TIMELINE: Cascade Park in Three Centuries
1817 Elyria is founded by Heman Ely; within eight years, the Old Red Mill is built at the East Falls.
1818 First bridges built over the Black River at East Bridge Street and Lodi Street.
1822 Ely Park, “the Square,” is dedicated to the township.
1832 A flood destroys dams and mills along the river.
1833 Elyria is incorporated and no longer a township.
1840 The “old mill” is built at the East Falls; the foundation still remains.
1844 The last wolf is reported in the park.
1847 A smaller mill is built below East Falls to recycle water flow and bring total
capacity to five millstones.
1850-51 A fountain is built in Ely Square with water supplied from the mill.
1853 The first bridge to Evergreen Point (Washington Avenue) is built.
1872 A 6,500-ton rock slide occurs near the East Falls, dramatically altering the topography.
1876 (approx.) The Baldwin Collection of Indian relics is unearthed at an ancient campfire in the amphitheater (near the Bear’s Den). The artifacts become part of the Western Reserve Historical Society of Cleveland.
1880s Blinky Morgan’s gang uses the Robbers’ Den near the West Falls as their hideout.
1894 The Ely family donates the first 15-acre nucleus of Cascade Park. This section is
known as the Two-Falls Trail today.
1900 The Ely family donates the second parcel of land to the park—the rocks and caves of
the west bank of the west branch.
1900-1925 Concerned citizens gather and donate the Mendelson Lot (playground area) and the
Todd Tract (from the old pool area downstream along the west bank). The Kiwanis
Club spearheads the fundraising for the construction of the new pool.

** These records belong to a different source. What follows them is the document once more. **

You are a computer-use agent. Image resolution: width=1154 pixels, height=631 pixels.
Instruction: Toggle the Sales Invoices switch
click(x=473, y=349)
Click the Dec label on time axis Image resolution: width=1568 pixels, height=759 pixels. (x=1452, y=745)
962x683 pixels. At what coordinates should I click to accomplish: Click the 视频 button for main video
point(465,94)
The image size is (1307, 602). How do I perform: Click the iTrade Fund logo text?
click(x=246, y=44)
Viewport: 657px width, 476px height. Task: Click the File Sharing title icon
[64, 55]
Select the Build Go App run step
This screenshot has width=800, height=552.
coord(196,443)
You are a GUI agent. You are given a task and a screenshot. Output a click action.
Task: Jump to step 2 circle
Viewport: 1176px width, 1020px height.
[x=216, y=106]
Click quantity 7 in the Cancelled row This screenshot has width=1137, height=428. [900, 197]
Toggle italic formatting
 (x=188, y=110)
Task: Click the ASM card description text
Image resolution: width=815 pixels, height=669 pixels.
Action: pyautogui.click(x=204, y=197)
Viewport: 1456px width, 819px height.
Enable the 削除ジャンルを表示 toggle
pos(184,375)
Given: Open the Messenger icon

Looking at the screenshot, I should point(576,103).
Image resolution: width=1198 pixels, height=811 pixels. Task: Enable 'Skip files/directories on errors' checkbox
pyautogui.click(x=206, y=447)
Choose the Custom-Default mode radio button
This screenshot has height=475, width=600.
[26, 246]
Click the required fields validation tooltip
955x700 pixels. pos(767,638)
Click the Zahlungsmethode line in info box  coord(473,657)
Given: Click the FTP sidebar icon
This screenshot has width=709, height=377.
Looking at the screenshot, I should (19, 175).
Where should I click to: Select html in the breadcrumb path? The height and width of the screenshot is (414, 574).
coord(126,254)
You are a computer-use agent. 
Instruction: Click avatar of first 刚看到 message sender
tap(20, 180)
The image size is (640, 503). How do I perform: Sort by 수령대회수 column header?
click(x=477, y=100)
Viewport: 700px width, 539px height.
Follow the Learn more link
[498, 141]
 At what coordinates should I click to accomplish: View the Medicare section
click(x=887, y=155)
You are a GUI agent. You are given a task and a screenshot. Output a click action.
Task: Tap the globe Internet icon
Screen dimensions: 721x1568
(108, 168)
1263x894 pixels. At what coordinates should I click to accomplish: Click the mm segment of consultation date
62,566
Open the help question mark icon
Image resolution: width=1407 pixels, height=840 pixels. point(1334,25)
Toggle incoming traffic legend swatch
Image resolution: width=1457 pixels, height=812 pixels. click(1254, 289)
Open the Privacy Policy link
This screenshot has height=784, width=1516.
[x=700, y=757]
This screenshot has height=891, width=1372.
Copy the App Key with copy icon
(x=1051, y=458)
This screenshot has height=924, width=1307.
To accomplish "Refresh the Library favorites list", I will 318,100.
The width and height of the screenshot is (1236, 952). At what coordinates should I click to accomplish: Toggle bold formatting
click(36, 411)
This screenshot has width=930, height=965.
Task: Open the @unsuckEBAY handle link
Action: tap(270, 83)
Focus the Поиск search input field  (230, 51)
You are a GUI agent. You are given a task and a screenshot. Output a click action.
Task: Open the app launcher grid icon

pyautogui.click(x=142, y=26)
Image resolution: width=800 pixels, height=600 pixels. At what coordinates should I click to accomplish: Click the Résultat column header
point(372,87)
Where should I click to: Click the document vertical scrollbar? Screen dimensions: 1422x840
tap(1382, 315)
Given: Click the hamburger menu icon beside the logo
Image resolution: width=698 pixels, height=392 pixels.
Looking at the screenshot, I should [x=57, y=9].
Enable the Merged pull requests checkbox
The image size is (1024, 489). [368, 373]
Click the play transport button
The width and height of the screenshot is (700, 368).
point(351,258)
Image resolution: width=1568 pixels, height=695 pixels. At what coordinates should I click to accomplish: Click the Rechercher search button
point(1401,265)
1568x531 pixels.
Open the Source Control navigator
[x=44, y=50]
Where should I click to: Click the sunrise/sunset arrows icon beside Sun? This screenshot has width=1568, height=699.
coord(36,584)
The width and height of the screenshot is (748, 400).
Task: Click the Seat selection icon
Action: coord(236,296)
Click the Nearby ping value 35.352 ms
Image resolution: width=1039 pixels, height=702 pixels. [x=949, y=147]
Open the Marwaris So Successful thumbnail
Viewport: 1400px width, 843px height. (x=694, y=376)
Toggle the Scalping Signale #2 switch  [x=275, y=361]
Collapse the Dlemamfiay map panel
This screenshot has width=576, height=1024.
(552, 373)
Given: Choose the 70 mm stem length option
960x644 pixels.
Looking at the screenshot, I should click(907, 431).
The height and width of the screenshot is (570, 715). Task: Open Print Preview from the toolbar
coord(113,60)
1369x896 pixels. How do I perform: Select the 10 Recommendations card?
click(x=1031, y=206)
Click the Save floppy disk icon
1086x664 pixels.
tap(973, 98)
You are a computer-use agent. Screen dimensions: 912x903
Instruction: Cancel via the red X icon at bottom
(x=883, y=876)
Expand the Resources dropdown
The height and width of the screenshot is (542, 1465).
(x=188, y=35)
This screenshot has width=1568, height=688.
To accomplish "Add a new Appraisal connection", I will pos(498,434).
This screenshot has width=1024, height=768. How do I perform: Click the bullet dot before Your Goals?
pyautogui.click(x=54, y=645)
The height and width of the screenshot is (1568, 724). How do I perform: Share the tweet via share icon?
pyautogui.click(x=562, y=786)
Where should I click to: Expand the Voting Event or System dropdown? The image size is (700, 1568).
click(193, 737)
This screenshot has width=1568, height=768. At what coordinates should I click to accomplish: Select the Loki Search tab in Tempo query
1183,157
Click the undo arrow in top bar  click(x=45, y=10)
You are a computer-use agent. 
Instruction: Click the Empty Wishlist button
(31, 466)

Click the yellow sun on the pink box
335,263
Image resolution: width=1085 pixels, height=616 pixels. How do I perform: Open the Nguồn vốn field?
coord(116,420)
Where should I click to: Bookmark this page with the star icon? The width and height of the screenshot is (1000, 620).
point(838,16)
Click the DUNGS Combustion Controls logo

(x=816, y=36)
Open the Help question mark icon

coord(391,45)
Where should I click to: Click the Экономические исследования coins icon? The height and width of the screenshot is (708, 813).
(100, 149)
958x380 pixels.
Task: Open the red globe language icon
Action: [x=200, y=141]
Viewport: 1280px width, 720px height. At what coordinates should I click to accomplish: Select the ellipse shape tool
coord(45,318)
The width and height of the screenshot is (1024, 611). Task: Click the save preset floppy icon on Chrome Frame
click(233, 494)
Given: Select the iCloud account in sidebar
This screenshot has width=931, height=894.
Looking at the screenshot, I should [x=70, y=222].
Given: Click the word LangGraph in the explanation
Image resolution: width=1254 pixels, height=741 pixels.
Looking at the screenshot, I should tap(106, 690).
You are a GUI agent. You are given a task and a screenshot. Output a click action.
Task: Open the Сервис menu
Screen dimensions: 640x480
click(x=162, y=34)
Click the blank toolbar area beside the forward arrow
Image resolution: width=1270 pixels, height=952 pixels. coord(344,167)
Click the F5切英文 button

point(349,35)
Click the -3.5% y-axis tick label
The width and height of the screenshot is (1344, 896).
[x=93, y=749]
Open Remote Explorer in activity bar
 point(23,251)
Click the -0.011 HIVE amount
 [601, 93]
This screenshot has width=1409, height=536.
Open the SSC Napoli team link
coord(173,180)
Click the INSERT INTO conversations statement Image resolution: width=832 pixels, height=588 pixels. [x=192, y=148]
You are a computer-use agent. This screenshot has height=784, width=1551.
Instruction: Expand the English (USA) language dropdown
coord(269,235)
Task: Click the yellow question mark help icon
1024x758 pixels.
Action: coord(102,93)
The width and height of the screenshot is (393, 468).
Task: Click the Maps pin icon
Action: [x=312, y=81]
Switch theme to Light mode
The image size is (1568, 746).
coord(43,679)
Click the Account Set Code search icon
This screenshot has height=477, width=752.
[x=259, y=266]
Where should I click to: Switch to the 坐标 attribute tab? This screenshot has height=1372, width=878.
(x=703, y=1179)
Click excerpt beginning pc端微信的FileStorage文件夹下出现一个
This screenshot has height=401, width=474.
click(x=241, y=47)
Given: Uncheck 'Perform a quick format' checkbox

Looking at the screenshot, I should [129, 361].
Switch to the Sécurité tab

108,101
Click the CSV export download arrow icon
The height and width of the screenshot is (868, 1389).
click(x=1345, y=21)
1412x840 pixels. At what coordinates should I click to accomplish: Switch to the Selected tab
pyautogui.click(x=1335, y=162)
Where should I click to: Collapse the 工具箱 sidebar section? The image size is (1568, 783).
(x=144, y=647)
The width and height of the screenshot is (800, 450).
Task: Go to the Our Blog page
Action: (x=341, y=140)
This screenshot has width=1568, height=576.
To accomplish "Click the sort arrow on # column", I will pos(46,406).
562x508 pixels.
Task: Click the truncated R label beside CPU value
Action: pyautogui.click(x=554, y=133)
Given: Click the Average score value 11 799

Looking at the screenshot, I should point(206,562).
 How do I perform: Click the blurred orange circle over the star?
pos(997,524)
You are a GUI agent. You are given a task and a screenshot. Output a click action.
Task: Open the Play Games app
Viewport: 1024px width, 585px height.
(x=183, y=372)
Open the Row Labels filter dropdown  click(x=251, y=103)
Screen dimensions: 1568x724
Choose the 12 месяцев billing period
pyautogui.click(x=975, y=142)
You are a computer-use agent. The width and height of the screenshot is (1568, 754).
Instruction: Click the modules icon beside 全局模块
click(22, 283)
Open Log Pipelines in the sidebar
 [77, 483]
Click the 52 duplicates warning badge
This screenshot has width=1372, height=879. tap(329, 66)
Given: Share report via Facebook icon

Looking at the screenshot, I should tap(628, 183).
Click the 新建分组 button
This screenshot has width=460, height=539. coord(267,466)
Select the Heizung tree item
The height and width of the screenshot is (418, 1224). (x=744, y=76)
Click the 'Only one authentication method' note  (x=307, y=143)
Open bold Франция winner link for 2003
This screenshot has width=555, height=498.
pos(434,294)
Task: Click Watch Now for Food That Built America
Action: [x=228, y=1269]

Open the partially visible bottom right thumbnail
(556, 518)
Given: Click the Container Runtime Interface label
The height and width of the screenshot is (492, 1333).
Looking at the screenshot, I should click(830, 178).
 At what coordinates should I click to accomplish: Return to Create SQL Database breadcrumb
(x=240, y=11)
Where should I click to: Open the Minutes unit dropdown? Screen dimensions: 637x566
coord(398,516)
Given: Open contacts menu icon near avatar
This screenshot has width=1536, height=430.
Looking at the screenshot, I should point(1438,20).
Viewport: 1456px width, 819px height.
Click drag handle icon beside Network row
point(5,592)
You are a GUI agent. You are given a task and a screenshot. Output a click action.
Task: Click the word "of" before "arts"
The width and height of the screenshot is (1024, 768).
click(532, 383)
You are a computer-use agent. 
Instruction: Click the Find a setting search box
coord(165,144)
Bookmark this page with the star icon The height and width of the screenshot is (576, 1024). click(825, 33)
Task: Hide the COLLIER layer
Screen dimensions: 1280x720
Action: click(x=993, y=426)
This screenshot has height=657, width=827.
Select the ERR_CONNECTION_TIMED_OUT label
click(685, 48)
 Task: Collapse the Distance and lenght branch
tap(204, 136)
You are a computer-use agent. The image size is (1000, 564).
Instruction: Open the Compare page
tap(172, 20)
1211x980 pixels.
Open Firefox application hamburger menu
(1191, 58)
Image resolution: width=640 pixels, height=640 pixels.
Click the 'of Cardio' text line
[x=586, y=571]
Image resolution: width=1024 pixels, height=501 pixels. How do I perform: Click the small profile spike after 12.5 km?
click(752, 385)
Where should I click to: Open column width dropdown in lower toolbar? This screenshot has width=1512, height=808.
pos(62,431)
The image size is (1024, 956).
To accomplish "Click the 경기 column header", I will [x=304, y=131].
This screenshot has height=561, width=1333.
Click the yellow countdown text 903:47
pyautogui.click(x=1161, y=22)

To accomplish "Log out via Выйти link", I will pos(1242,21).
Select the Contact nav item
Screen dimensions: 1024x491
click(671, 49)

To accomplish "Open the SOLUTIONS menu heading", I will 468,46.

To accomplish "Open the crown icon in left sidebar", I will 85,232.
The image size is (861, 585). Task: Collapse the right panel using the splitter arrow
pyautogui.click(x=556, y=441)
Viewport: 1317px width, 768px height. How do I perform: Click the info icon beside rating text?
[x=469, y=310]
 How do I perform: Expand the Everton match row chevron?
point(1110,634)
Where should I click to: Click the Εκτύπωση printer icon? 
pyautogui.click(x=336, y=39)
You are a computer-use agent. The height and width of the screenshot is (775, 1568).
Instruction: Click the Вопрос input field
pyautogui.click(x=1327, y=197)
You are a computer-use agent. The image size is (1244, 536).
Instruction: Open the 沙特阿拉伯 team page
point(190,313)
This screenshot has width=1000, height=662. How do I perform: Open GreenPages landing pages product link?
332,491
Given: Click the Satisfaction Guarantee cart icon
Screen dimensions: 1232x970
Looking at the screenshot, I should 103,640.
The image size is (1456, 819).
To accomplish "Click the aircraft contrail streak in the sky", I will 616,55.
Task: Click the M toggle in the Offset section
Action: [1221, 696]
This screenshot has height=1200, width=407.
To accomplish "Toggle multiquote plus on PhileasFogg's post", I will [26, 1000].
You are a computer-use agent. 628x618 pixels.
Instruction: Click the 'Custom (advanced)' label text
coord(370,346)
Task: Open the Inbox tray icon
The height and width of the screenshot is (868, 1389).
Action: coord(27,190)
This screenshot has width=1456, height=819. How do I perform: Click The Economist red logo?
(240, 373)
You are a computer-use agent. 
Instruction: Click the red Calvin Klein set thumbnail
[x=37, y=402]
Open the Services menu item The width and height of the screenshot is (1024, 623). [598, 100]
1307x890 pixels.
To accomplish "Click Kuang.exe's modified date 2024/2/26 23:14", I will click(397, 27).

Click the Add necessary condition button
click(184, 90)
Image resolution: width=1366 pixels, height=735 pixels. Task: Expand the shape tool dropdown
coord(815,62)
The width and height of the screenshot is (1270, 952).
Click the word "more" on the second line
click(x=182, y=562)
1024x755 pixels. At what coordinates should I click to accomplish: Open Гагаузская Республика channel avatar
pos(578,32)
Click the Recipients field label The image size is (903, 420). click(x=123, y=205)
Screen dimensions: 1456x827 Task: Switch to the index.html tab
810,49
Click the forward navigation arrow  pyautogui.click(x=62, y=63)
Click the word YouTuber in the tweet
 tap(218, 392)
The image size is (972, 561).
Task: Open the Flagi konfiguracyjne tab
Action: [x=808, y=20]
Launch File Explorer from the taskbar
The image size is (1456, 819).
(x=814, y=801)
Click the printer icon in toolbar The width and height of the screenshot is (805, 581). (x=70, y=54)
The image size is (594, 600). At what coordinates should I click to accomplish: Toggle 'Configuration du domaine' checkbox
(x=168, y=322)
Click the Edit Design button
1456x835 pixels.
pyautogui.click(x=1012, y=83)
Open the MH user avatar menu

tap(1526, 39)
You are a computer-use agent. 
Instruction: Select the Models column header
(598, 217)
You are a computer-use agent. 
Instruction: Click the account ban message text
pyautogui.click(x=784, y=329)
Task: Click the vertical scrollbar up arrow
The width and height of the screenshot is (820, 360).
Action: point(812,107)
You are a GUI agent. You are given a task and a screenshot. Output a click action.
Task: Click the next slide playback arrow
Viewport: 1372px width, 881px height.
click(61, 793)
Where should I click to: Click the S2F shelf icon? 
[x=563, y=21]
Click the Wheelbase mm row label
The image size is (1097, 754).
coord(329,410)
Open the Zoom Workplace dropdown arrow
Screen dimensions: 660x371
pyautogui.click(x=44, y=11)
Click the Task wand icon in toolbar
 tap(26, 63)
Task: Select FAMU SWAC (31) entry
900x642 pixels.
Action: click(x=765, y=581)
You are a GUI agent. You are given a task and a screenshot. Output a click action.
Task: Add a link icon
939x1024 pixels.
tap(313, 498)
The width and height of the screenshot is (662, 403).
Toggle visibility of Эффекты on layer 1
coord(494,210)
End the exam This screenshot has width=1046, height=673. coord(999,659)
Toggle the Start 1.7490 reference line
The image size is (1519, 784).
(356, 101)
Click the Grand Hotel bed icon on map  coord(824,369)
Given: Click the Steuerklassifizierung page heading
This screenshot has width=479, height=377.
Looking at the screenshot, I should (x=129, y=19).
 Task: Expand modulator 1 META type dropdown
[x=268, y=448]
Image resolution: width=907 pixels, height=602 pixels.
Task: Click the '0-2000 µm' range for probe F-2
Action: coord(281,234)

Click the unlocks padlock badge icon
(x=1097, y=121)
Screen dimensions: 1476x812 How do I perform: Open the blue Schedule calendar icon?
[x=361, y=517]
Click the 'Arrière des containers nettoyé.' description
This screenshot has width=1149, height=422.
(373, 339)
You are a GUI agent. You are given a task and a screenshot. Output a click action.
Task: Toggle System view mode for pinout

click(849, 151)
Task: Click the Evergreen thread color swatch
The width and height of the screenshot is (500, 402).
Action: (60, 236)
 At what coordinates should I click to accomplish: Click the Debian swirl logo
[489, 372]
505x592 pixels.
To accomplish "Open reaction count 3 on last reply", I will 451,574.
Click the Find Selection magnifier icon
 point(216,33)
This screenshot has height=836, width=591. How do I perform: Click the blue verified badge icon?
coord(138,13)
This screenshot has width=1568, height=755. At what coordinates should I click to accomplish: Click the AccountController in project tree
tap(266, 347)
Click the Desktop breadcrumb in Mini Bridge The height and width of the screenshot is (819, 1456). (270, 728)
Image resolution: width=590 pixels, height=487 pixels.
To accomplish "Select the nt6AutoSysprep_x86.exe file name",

1913 The great flood, compared in severity to the flood of 1832, creates more rock slides,
destroys most of the Robbers’ Den and unearths animal and human bones below the
Natural Bridge near the old auto ford. The Washington Avenue bridge was also destroyed,
according to Jim Smith, park historian.
1916 Excavation of the Bears’ Den unearths more Indian relics.
1925 The last pair of mink are observed in the park. The “Mink Run” cave under the
West Falls is named in their honor.
1936 Publication of “Cascade Park: Elyria’s Beautiful Natureland” by Frank Wilford.
1969 The July 4th flood completes destruction of the auto ford from downtown, damages
the pool and filter house, destroys tennis courts and nearly drowns the bears.
1982 State Rep. John Barra forms the Friends of Cascade Park.
1991 The East Falls observation deck is built.
1994 Cascade Park celebrates its 100th birthday.
1995 The West Falls observation deck is built with the support of the Elyria Rotary Club and a grant from the Nord Foundation. The leadership of Rotarian John Bobel (1950-2008) was instrumental in this and other Cascade Park projects.
1996 The Friends of Cascade Park reprints Wilford’s book in a 60th-anniversary edition.
1997 New playground equipment is installed.
1999 An observation deck overlooking the confluence of the Black River is built with the support of the Elyria Rotary Club.
2000 Another observation deck, this one overlooking the “Ancient Waterfall” above the old Bears’Den and part of the West Falls Loop Trail, is built with the support of the Elyria Rotary Club and grants.
2006 What was once the bathhouse is now the Cascade Park Nature Center following $225,000 in renovations. An array of local organizations, foundations and individuals provided funding, including the Elyria Rotary Club, the Nord Family Foundation, the Friends of Cascade Park and the Stocker Foundation, among others.
2014 Lorain County Metro Parks assumes operations of Cascade Park through a partnership with the City of Elyria.
2018 Cascade Park renovations, which include a new, all-inclusive playground funded by the Elyria Rotary Club, are celebrated with a dedication ceremony in July. Work continues in the areas known as 19-Acres and in Elywood Park, with completion expected by January 2019.